This question pertaining to buffer systems!
How would you prepare 10.0mL of 0.0100M phosphate buffer, pH = 7.4
0, from stock solution of 0.100M KH2PO4 and 0.250M K2HPO4, pKa of KH2PO4 is 7.20.
Please help me in figuring out how I even start this problem...as well as attempting to finish it...
pH = pK2 + log b/a
7.4 = 7.2 + log b/a
log b/a = 1.58. You're right, I typed in the wrong numbers in my calculator. I typed in 7.2= 7.4 + log b/a. It helps to use the right numbers doesn't it.
OK. b/a = 1.58 or b = 1.58a
then a + b = 0.1
a + 1.58a = 0.1 and I suspect you can take from there to find a and b (and those will be in mmoles).
From there you will know mmols a, mmols b, and the stock solutions are
M = mmols/mL. You will know mmols a and M of that stock, substitute and solve for mL.
I like to do these in millimoles. That way I don't get bugged by the zeros in front.
pH = pK2 + log (base)/(acid)
mmols you want = 10 x 0.01 = 0.1.
So equation 1 is a + b = 0.1
Equation 2 is
7.4 = 7.2 + log (b)/(a)
Solve for b/a and rearrange to
b = ?*a (whatever that ? number is). I think that should be close to 5 = b/a or a = 5b.
Solve the two equations simultaneously for a and b.
When you know how many millimols a and mmols b you need, calculate mL you need of each of the stock solutions to give you that man mmols of each. Piece a cake. Post your work if you get stuck.
I was able to do Equation 2 and got 1.58 for b/a ...
I was able to solve it! Thank you again Dr.Bob!
This is the 2nd time you've saved me this semester!
I greatly appreciate it!
:D
That's great. Glad to help. Remember to look to see the METHOD so you will remember it.
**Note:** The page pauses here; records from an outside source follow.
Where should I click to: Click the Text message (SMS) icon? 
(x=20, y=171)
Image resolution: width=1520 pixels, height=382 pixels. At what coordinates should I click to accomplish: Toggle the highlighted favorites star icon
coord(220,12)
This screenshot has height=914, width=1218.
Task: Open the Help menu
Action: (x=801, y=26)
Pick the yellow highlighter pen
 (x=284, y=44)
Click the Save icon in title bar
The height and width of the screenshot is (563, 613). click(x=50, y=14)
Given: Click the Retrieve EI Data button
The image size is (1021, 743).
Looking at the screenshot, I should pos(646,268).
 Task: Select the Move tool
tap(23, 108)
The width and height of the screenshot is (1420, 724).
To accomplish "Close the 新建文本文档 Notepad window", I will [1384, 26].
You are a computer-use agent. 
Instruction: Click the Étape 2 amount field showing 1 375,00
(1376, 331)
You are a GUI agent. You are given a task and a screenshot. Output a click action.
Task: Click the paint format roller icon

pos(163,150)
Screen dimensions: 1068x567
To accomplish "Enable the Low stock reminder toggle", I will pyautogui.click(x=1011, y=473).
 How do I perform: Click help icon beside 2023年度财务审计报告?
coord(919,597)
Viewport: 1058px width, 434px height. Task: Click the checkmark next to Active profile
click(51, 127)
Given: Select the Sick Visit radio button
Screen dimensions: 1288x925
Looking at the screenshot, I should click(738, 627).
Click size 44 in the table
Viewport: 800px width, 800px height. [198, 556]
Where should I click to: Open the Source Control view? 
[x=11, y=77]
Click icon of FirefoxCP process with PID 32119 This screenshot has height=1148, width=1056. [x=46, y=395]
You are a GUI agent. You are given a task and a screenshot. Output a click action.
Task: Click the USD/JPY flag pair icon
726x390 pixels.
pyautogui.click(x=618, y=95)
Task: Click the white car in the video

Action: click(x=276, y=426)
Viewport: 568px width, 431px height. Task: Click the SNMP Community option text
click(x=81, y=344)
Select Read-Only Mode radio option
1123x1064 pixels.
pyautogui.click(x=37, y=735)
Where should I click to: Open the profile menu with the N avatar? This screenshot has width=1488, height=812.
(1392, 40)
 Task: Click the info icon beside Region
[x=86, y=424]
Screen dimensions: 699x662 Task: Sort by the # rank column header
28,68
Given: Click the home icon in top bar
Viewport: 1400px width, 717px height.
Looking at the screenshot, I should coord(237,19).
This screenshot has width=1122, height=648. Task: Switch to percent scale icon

To prepare a phosphate buffer with a specific pH, you need to find the appropriate ratio of KH2PO4 (acidic component) and K2HPO4 (basic component) to achieve the desired pH.
Here's how you can start solving this problem:
Step 1: Calculate the ratio of KH2PO4 and K2HPO4 required to prepare a buffer with pH 7.4 using the Henderson-Hasselbalch equation:
pH = pKa + log ([A-]/[HA])
Given:
pH = 7.4
pKa = 7.20
Let's assume the total volume of the buffer solution is V. The concentration of KH2PO4 and K2HPO4 in the final buffer will be [HA] and [A-] respectively.
Since you want to prepare 10.0 mL of buffer solution, let V = 10.0 mL.
Now, let's substitute the given values into the Henderson-Hasselbalch equation:
7.4 = 7.20 + log ([A-]/[HA])
Step 2: Convert the pH to [A-]/[HA] using the logarithmic properties:
[A-]/[HA] = 10^(pH - pKa)
[A-]/[HA] = 10^(7.4 - 7.20)
[A-]/[HA] = 10^0.2
[A-]/[HA] = 1.585
This means that the ratio of [A-] to [HA] should be approximately 1.585.
Step 3: Calculate the concentrations of KH2PO4 and K2HPO4 required to make the desired buffer:
Let's assume the concentration of KH2PO4 in the final buffer solution is x M. This means the concentration of K2HPO4 should be (1.585 * x) M, as per the ratio obtained.
Now, we need to determine the specific values for x (concentration of KH2PO4) and (1.585 * x) (concentration of K2HPO4).
Step 4: Use the dilution formula to calculate the amounts of the stock solutions to mix:
We know that concentration (C1) × volume (V1) = concentration (C2) × volume (V2).
Given:
C1 (concentration of KH2PO4 stock solution) = 0.100 M
V1 (volume of KH2PO4 stock solution) = ? (to be determined)
C2 (concentration of KH2PO4 in the final buffer) = x M
V2 (total volume of the final buffer solution) = 10.0 mL
Using the dilution formula, we can solve for V1:
C1 × V1 = C2 × V2
0.100 M × V1 = x M × 10.0 mL
V1 = (x M × 10.0 mL) / 0.100 M
Similarly, let's calculate the volume of the K2HPO4 stock solution (V3):
Given:
C3 (concentration of K2HPO4 stock solution) = 0.250 M
V3 (volume of K2HPO4 stock solution) = ? (to be determined)
C4 (concentration of K2HPO4 in the final buffer) = (1.585 × x) M
V4 (total volume of the final buffer solution) = 10.0 mL
Using the dilution formula:
C3 × V3 = C4 × V4
0.250 M × V3 = (1.585 × x) M × 10.0 mL
V3 = ((1.585 × x) M × 10.0 mL) / 0.250 M
By solving these equations, you can find the volumes of the stock solutions required to prepare the desired buffer solution.